Data to use Start Marker

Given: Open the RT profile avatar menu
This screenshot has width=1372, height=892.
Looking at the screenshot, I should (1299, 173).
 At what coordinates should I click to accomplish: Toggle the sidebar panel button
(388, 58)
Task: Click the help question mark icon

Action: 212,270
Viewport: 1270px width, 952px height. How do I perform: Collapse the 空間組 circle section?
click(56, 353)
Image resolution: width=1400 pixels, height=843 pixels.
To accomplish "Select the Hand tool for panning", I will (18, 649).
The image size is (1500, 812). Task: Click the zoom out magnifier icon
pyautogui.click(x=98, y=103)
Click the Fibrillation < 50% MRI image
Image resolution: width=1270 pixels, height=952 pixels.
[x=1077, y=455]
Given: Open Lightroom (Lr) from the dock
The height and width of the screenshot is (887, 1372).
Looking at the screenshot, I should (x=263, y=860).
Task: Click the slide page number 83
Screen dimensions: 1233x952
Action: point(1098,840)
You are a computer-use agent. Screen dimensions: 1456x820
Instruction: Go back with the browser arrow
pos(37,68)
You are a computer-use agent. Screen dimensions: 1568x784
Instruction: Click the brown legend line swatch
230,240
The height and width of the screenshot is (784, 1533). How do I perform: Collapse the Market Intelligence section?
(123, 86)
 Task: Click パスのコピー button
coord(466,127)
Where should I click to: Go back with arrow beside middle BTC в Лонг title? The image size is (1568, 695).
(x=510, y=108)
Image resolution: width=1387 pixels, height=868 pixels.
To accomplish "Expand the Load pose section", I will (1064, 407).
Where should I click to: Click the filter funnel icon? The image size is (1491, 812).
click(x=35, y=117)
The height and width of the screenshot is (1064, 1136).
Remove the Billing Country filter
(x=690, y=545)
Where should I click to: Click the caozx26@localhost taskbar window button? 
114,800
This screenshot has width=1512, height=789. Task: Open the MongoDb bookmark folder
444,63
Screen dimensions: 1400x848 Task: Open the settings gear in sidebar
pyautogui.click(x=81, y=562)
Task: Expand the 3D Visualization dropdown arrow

Data to use End Marker

**Problem to work on:** Your task is to retype the records precisely as they stand.

**Task result:**
Given: Open the RT profile avatar menu
This screenshot has width=1372, height=892.
Looking at the screenshot, I should (1299, 173).
 At what coordinates should I click to accomplish: Toggle the sidebar panel button
(388, 58)
Task: Click the help question mark icon

Action: 212,270
Viewport: 1270px width, 952px height. How do I perform: Collapse the 空間組 circle section?
click(56, 353)
Image resolution: width=1400 pixels, height=843 pixels.
To accomplish "Select the Hand tool for panning", I will (18, 649).
The image size is (1500, 812). Task: Click the zoom out magnifier icon
pyautogui.click(x=98, y=103)
Click the Fibrillation < 50% MRI image
Image resolution: width=1270 pixels, height=952 pixels.
[x=1077, y=455]
Given: Open Lightroom (Lr) from the dock
The height and width of the screenshot is (887, 1372).
Looking at the screenshot, I should (x=263, y=860).
Task: Click the slide page number 83
Screen dimensions: 1233x952
Action: point(1098,840)
You are a computer-use agent. Screen dimensions: 1456x820
Instruction: Go back with the browser arrow
pos(37,68)
You are a computer-use agent. Screen dimensions: 1568x784
Instruction: Click the brown legend line swatch
230,240
The height and width of the screenshot is (784, 1533). How do I perform: Collapse the Market Intelligence section?
(123, 86)
 Task: Click パスのコピー button
coord(466,127)
Where should I click to: Go back with arrow beside middle BTC в Лонг title? The image size is (1568, 695).
(x=510, y=108)
Image resolution: width=1387 pixels, height=868 pixels.
To accomplish "Expand the Load pose section", I will (1064, 407).
Where should I click to: Click the filter funnel icon? The image size is (1491, 812).
click(x=35, y=117)
The height and width of the screenshot is (1064, 1136).
Remove the Billing Country filter
(x=690, y=545)
Where should I click to: Click the caozx26@localhost taskbar window button? 
114,800
This screenshot has width=1512, height=789. Task: Open the MongoDb bookmark folder
444,63
Screen dimensions: 1400x848 Task: Open the settings gear in sidebar
pyautogui.click(x=81, y=562)
Task: Expand the 3D Visualization dropdown arrow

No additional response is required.